Turn It Down

Friday, March 14, 2008

FEW WOULD argue that laws preventing protesters from staging a demonstration in the middle of Massachusetts Avenue at the height of rush hour are an unreasonable infringement of constitutional rights. Rules governing the posting of political signs in public spaces also are widely accepted. By the same token, a proposal to shield D.C. residents from noxious noise is a sensible measure that, contrary to specious reasoning by opponents, has nothing to do with freedom of speech or assembly.

The D.C. Council is sitting on a bill that would give residents a measure of protection against noncommercial amplified noise. The District is the only major American city without these daytime protections, and the result has been neighborhoods subjected to excessive and abusive noise levels. Go on any weekend to the corner of Eighth and H streets NE and see if you don't sympathize with Capitol Hill residents who must contend with the constant blare of street preachers using loudspeakers. We suspect that Georgetown residents have new insights into the problem after some of the bill's supporters staged a loud and obnoxious demonstration last weekend outside the home of council member Jack Evans (D-Ward 2), who led the effort to table the bill indefinitely.

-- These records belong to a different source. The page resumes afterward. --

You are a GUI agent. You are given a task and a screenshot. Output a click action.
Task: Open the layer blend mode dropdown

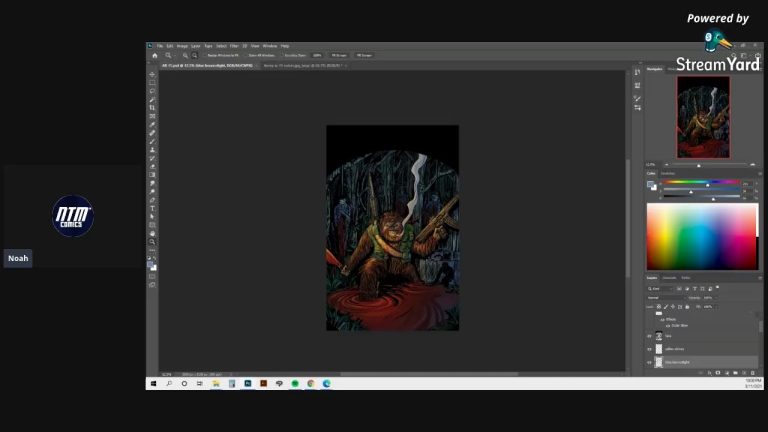pos(666,298)
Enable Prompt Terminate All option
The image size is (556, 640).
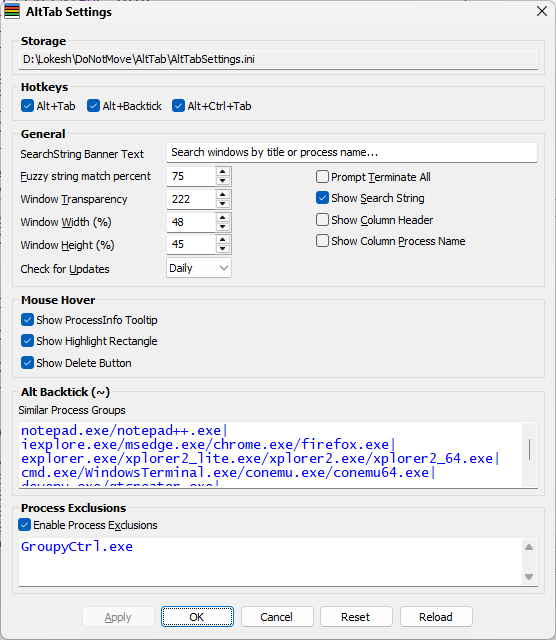322,177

The seven members voting to deep-six the bill include a number running for reelection. They apparently were swayed by the pleas of union leaders who have found cacophony to be a favorite weapon. Indeed, it was a bitter labor dispute involving downtown hotels that led to the city's noise law being overturned and the current loophole being created. The Post has seen its share of noisy protests, too -- but while we can work through them, we think council members ought to be responding to the thousands of residents who are disturbed in their homes.

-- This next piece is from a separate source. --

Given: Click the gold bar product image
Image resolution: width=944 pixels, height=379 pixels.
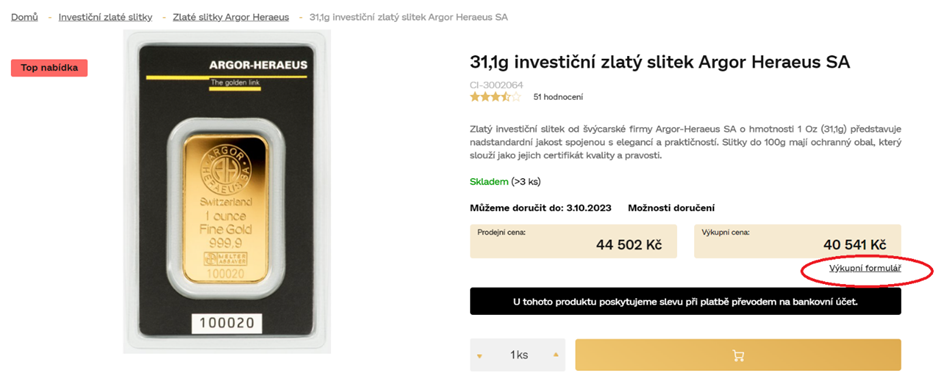Looking at the screenshot, I should (x=227, y=191).
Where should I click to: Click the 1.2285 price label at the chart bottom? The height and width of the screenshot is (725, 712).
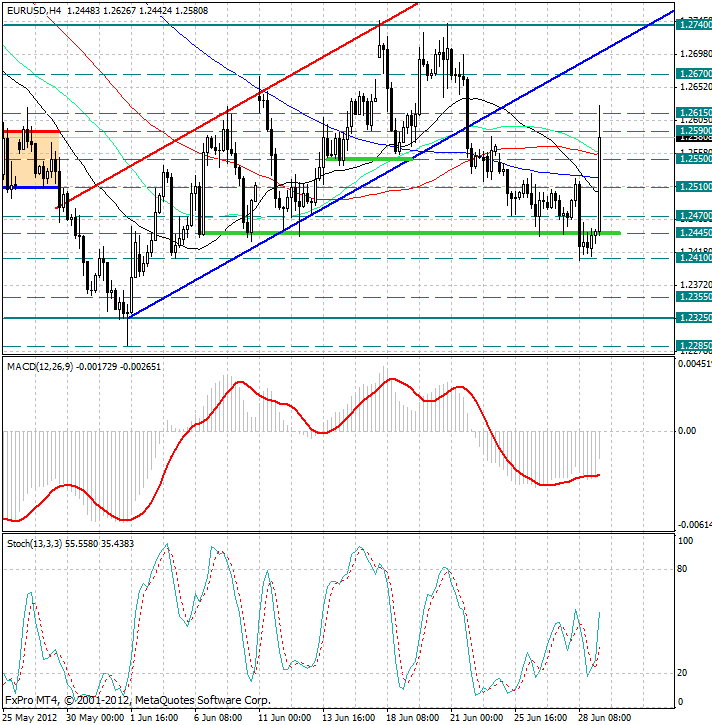693,346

It's not too late for the council to reconsider and approve the measure crafted by council members Tommy Wells (D-Ward 6) and Mary M. Cheh (D-Ward 3), which would limit the volume of amplified sound in public to 70 decibels, or 10 decibels greater than ambient noise. Not only is it more liberal than noise ordinances in other cities, it strikes a careful balance between the rights of residents to quiet and the rights of others to make noise in public.